Several officials and supervisors were already forced to lower ratings that had been approved and, in some cases, rewrite full reports.

The United States will reject the most important work document: Who is affected?

The measure promoted by the United States mainly affects workers whose scores were too high considering the new internal criteria promoted by the government.

In the United States, the State Department ordered several managers of state employees to modify performance evaluations that had already been formally submitted. Image: EFE

According to specialized media, such as Federal News Network, some supervisors had to modify the same reports several times until they matched the new federal requirements.

Those who do not pass this new mandatory review and will have to submit it again: What is the correct way?

The new system of recalibration requires limiting the number of employees who receive high performance ratings. According to these new conditions, workers whose reports were too positive will have to resubmit the evaluations with the mandatory modifications.

The review is also linked to a broader reform promoted by the Office of Personnel Management (OPM).

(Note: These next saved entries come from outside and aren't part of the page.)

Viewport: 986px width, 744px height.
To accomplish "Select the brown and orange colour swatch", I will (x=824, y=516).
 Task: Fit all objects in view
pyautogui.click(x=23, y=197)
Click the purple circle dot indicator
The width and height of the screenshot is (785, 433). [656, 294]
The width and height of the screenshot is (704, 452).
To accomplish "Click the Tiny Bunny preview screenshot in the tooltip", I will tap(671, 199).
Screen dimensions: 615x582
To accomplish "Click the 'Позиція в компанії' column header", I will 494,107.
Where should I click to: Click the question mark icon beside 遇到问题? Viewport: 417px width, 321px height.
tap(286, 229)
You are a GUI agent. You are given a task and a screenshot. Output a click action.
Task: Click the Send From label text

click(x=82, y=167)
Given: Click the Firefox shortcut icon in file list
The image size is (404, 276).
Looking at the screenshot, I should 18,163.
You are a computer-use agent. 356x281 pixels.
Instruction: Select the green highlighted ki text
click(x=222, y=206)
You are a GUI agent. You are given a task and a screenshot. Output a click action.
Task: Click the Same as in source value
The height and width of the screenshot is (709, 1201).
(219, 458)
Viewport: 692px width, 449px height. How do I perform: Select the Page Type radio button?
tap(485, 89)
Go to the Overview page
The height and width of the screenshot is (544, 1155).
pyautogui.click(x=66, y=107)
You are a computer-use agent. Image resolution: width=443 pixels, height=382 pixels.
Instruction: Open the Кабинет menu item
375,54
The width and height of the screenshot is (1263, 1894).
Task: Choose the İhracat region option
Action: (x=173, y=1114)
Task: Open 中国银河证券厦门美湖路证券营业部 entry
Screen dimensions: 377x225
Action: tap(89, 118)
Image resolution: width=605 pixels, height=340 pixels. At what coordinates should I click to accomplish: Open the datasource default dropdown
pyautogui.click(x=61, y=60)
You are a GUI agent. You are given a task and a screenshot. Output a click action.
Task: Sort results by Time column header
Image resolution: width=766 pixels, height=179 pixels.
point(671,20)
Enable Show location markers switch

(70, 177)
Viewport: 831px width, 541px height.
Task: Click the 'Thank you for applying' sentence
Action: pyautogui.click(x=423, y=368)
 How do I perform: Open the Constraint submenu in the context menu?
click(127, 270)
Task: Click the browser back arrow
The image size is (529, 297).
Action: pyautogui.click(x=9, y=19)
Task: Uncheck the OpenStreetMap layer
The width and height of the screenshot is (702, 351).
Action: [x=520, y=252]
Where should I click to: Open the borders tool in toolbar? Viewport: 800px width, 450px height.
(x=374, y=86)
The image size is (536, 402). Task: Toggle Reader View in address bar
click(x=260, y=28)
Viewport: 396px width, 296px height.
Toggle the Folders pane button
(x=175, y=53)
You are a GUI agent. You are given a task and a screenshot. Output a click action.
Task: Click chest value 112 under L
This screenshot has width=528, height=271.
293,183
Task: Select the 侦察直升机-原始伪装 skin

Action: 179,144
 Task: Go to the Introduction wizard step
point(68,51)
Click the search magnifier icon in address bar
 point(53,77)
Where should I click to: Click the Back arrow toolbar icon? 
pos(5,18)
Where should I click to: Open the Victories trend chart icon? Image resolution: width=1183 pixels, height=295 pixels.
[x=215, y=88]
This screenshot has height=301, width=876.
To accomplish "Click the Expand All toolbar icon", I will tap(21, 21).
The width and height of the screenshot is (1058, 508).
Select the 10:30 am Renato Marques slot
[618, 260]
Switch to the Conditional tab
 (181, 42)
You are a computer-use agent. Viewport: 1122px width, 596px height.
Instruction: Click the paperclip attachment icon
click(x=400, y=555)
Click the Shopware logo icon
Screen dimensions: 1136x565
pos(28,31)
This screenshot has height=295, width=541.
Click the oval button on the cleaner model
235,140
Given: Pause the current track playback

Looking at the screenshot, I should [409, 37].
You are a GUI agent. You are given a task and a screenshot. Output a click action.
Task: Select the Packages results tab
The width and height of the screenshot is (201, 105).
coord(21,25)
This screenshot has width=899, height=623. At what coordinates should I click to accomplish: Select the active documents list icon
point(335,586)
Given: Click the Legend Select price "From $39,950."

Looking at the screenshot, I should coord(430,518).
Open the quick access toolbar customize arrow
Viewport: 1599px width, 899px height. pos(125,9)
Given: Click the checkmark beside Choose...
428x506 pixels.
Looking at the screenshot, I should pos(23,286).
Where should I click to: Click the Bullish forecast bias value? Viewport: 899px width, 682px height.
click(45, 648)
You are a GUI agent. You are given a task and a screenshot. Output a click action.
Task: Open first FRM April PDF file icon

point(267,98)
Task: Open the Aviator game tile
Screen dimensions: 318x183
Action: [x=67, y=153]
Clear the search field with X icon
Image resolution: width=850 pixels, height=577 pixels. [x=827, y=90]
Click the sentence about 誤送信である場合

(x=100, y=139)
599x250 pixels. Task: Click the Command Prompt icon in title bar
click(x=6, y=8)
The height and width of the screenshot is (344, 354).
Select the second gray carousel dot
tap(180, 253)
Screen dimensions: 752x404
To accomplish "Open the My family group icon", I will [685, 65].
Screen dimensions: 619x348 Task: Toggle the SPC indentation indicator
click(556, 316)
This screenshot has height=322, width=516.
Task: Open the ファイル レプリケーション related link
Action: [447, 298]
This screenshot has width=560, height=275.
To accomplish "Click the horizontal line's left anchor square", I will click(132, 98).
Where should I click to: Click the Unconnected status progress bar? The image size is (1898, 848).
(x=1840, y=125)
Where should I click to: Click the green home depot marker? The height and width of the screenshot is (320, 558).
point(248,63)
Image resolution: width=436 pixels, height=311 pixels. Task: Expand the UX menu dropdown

The goal is to tighten evaluation criteria within the federal government to prevent a supposed inflation of high ratings among public employees.

What happens if they do not submit it again?

Work evaluations within the federal system have a direct impact on several aspects of an employee’s professional career. For this reason, a report with lower scores may affect future promotions, performance bonuses, and even job stability.

In this sense, different sectors expressed concern about this new measure and its effects on job performance: some employees believe the recalibration could hurt workers with good performance and pressure managers to lower ratings.

For the moment, no sanction was reported for not resubmitting these documents.